Material provided below:

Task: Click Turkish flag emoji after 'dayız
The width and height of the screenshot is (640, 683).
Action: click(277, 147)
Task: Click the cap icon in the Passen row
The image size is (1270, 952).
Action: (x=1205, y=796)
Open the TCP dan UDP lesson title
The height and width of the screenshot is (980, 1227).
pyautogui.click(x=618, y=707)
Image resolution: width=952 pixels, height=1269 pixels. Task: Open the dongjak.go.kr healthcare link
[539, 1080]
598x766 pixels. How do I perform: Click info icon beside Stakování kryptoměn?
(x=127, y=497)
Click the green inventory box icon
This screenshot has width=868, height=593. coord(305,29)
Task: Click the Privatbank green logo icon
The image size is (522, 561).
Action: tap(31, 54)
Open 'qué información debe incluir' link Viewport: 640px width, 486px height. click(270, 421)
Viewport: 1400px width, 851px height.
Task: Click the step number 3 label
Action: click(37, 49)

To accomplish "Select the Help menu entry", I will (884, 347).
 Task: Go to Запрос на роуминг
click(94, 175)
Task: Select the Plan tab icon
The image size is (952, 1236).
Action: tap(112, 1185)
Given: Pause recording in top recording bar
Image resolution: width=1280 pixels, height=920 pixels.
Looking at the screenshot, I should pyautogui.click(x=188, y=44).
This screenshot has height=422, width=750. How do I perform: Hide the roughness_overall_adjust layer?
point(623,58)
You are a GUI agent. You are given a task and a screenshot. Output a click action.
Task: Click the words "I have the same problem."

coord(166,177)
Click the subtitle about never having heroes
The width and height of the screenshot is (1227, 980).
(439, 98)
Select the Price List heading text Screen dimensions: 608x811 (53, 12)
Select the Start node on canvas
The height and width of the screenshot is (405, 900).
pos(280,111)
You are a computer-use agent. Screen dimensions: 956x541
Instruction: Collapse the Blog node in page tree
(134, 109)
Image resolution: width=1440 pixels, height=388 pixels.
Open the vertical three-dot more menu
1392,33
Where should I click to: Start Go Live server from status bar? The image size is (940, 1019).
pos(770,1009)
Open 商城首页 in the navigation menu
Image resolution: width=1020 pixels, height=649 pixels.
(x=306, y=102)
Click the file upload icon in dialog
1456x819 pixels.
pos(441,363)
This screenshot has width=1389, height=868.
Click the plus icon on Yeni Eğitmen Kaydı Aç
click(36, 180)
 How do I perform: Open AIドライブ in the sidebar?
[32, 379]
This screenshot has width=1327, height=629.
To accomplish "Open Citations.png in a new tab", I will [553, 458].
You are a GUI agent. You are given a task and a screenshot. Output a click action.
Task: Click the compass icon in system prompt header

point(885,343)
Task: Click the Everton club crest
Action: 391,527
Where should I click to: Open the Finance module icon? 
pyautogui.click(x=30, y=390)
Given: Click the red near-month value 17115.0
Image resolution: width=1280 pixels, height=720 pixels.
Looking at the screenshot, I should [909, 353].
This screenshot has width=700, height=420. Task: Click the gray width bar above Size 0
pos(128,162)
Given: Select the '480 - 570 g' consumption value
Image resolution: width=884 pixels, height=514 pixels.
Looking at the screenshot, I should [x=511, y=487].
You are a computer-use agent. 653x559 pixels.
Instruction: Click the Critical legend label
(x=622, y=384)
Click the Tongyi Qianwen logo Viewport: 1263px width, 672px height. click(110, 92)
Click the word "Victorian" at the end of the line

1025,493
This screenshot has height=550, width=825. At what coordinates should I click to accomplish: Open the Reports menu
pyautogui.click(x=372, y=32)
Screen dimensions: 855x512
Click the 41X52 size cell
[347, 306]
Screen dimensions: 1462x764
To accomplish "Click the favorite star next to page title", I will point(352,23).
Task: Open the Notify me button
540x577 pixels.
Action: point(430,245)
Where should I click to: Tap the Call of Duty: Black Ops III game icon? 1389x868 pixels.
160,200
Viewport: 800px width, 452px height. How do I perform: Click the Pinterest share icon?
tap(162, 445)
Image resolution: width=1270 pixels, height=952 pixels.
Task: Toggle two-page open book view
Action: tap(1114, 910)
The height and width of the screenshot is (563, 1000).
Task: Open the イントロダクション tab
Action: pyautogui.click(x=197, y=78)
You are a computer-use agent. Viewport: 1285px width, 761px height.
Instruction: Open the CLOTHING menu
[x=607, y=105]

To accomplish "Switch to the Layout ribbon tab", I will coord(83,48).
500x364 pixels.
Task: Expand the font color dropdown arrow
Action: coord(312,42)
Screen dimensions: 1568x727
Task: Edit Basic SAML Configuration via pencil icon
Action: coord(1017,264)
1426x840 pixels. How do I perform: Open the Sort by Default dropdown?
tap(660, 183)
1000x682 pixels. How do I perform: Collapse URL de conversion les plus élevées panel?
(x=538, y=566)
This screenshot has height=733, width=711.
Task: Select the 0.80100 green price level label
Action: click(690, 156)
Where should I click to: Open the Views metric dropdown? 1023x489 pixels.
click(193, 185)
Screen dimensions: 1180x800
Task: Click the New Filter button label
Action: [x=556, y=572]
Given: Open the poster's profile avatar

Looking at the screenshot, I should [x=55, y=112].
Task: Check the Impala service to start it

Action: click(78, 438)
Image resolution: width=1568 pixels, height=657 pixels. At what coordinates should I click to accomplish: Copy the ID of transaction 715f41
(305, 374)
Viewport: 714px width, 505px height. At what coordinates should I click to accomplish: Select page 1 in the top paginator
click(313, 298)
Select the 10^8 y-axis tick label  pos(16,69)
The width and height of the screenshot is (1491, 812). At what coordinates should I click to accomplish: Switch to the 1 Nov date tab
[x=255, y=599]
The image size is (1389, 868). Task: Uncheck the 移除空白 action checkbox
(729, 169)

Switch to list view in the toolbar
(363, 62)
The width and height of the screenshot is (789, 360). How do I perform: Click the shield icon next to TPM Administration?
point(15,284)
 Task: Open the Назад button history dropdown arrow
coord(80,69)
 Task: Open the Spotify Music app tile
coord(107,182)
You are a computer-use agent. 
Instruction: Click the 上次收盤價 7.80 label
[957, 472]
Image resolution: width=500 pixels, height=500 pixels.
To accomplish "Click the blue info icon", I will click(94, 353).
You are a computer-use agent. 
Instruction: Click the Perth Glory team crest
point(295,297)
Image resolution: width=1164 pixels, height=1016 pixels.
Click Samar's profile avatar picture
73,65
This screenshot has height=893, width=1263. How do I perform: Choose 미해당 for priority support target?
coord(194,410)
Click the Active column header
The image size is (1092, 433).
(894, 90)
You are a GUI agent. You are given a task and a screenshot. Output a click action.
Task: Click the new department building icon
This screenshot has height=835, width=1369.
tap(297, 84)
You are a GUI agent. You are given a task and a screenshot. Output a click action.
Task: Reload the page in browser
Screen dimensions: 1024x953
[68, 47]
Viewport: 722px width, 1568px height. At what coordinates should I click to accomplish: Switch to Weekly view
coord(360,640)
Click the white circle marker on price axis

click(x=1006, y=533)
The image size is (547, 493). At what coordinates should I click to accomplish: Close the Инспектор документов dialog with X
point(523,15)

End of Material provided.

§ Task prompt: Among the records, find the lines that contain "computer" and copy each of them.

§ Answer space:
You are a computer-use agent. Screen dimensions: 956x541
You are a computer-use agent. 653x559 pixels.
You are a computer-use agent. Viewport: 1285px width, 761px height.
You are a computer-use agent. 
You are a computer-use agent. 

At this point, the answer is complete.